Es ist deshalb in allen Fällen, wo ein ausländischer Konsul für einen ausländischen Staatsangehörigen intervenierte, gelungen, den Betreffenden, auf den besagtes Gesetz nicht anwendbar ist, zu befreien. Es ist bekannt, dass sowohl tschechoslo-wakischeln] wie auch polnische [n] Staatsangehörige [n] auf diese Weise Schutz ihrer Konsulate zuteil wurde. In einzelnen Fällen, wo Ausländer verhaftet wurden, bezeichnete man das als Ausweisungshaft, die jedoch ebenfalls vom Konsul ange-fochten werden kann, wenn eine ausreichende Begründung von Seiten der deutschen Behörden fehlt.

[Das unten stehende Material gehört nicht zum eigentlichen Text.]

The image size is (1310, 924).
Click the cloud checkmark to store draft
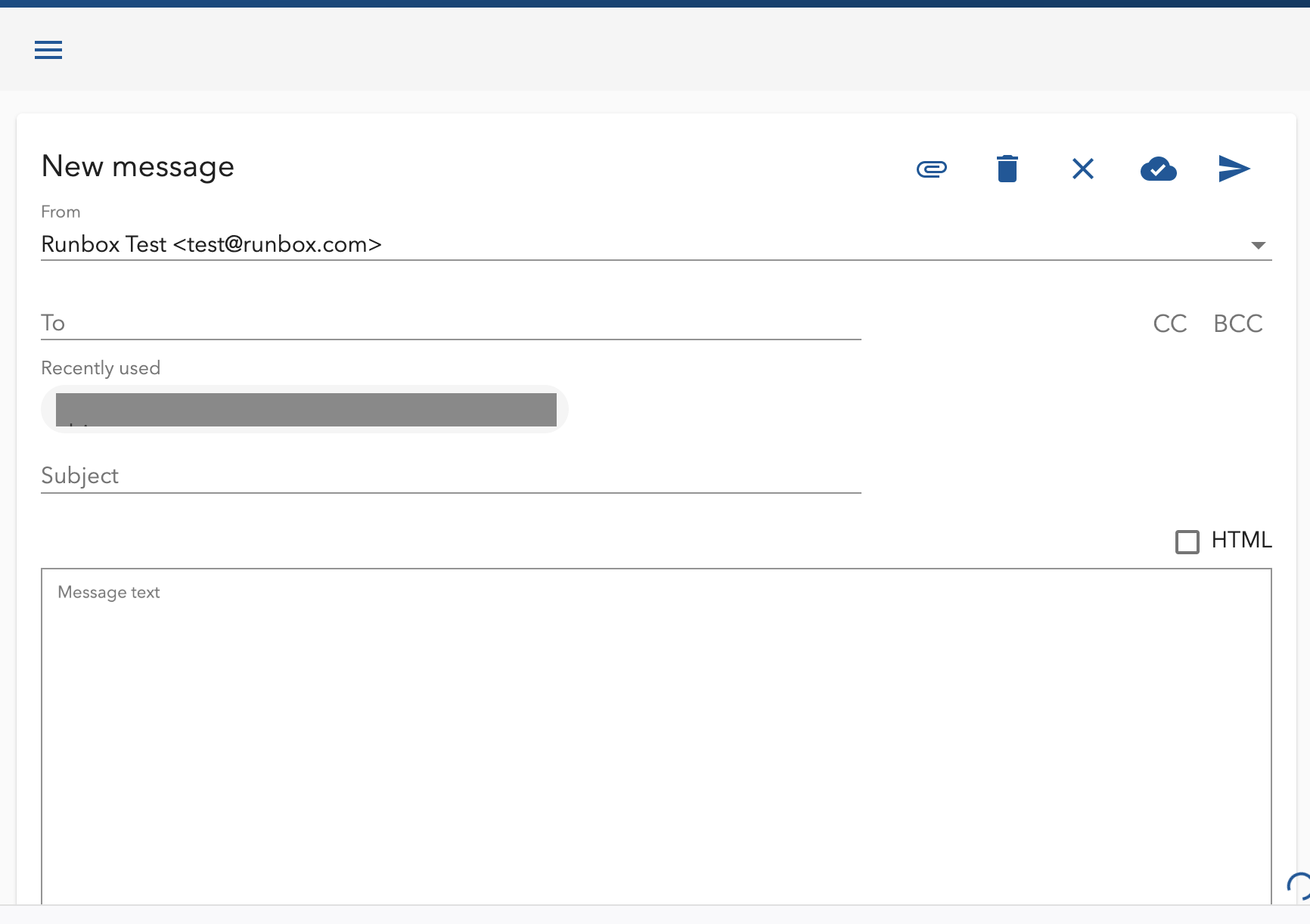(x=1158, y=169)
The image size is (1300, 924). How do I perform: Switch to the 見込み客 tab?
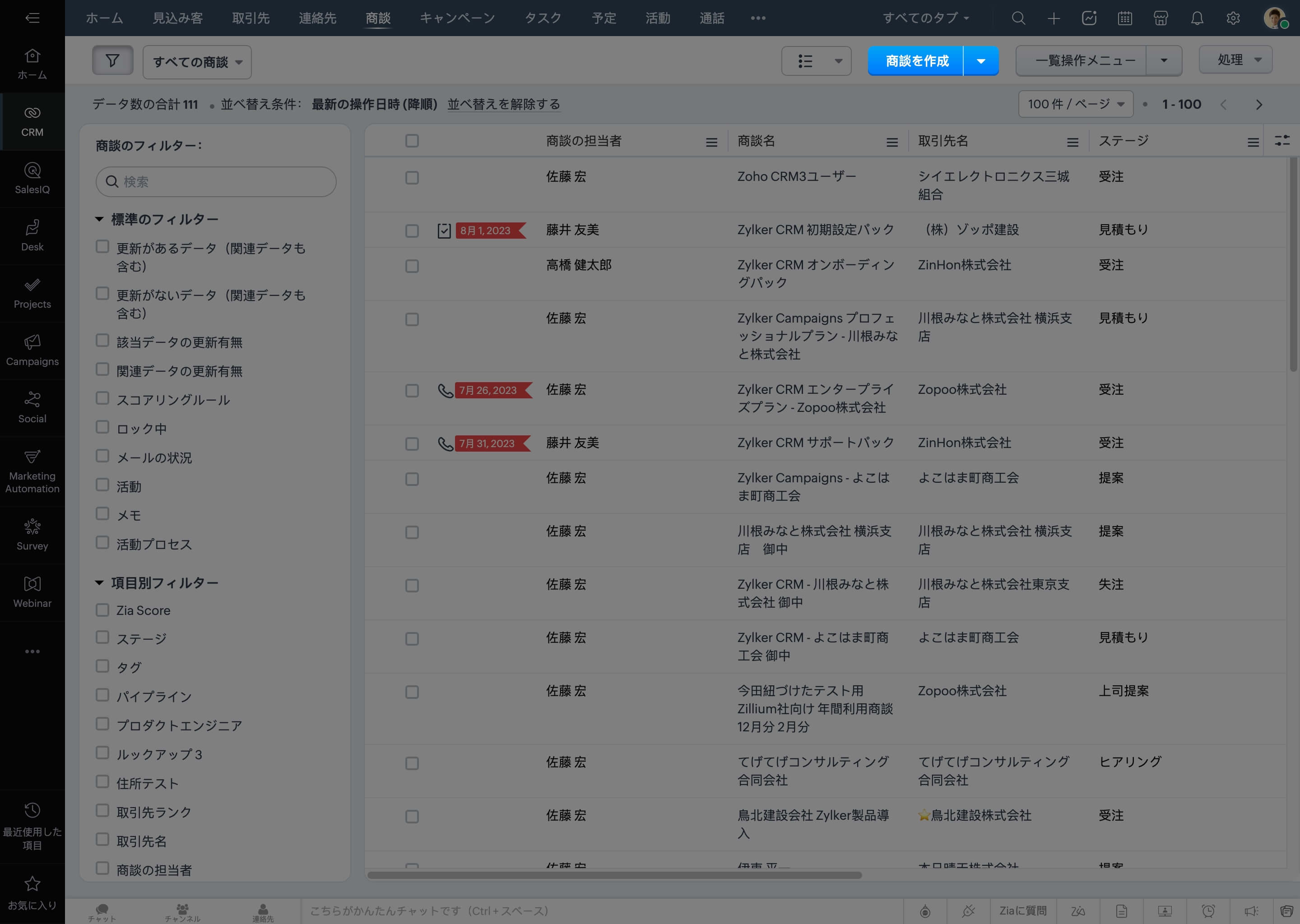(x=177, y=18)
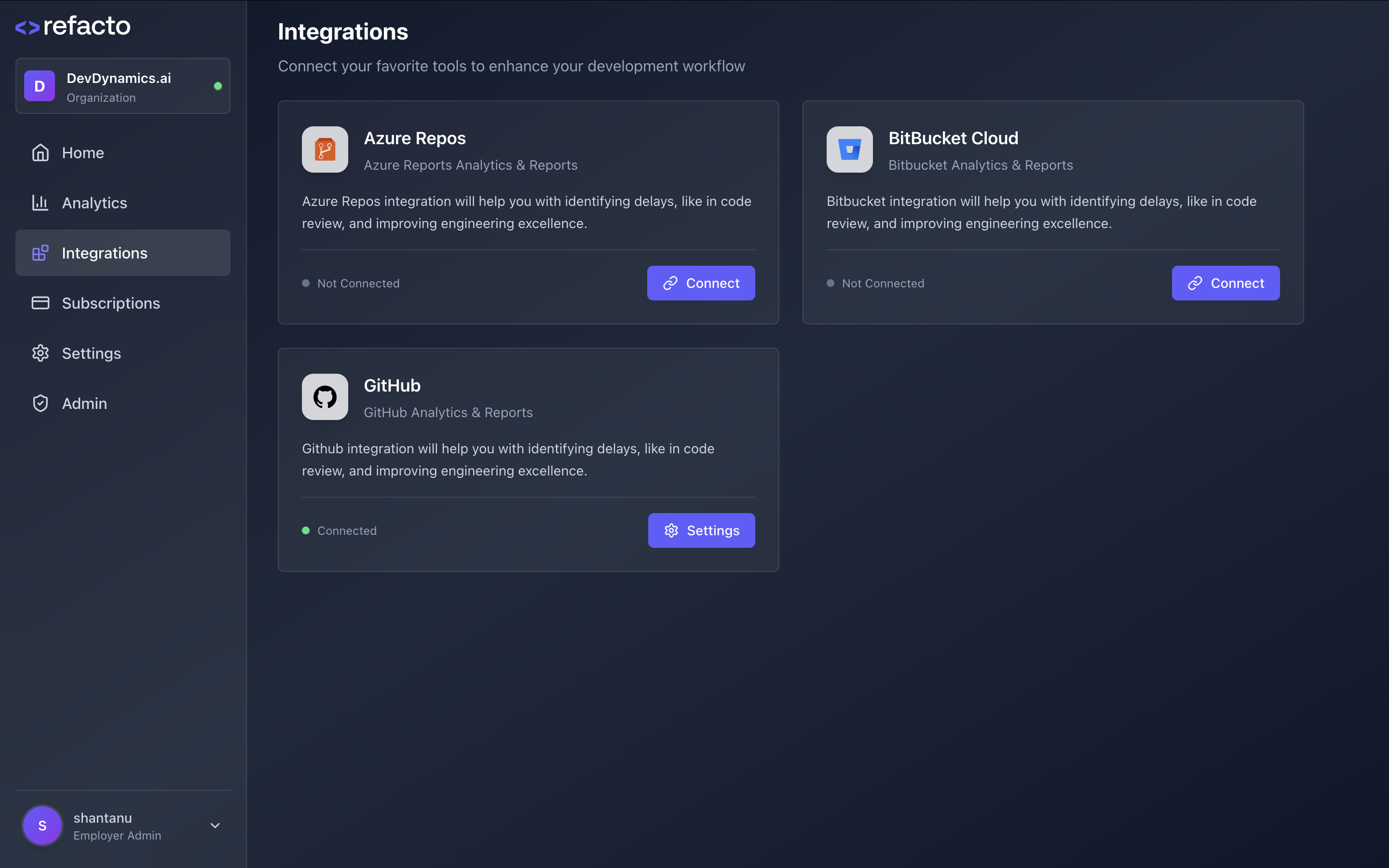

Es sind Fälle bekannt geworden, wo SS-Leute einzelnen kränklichen Personen dazu verholfen haben, sich als 60-jährig zu bezeichnen und entlassen zu werden. Ferner ist ein Fall bekannt, wo ein hochgestellter Parteibeamter einen Juden in seiner Privatwohnung bisher verborgen hält, während seine Frau und Kinder inzwischen schon auswandern konnten.

Aus Nürnberg, Frankfurt am Main und Hamburg wird übereinstimmend berichtet, dass ab Donnerstag, dem 10. November, den Juden die Abreise per Bahn unmöglich gemacht wurde, da am Bahnhof eine Kontrolle erfolgte und nur Juden ausländischer Staatsangehörigkeit abreisen konnten, während deutsche Staatsangehörige verhaftet wurden. In Hamburg erfolgten solche Verhaftungen auch auf Reisebüros. In Hamburg wurde die Ausreisesperre am Montag, dem 14. November, wieder aufgehoben.

Ein Bericht vom Mittwoch, dem 16. November, aus Frankfurt am Main besagt, dass dort strenge Straßenkontrollen erfolgen und Leute ohne Parteiabzeichen sich auszuweisen haben. So wurde ein christlicher Holländer während eines Tages allein achtmal unterwegs angehalten.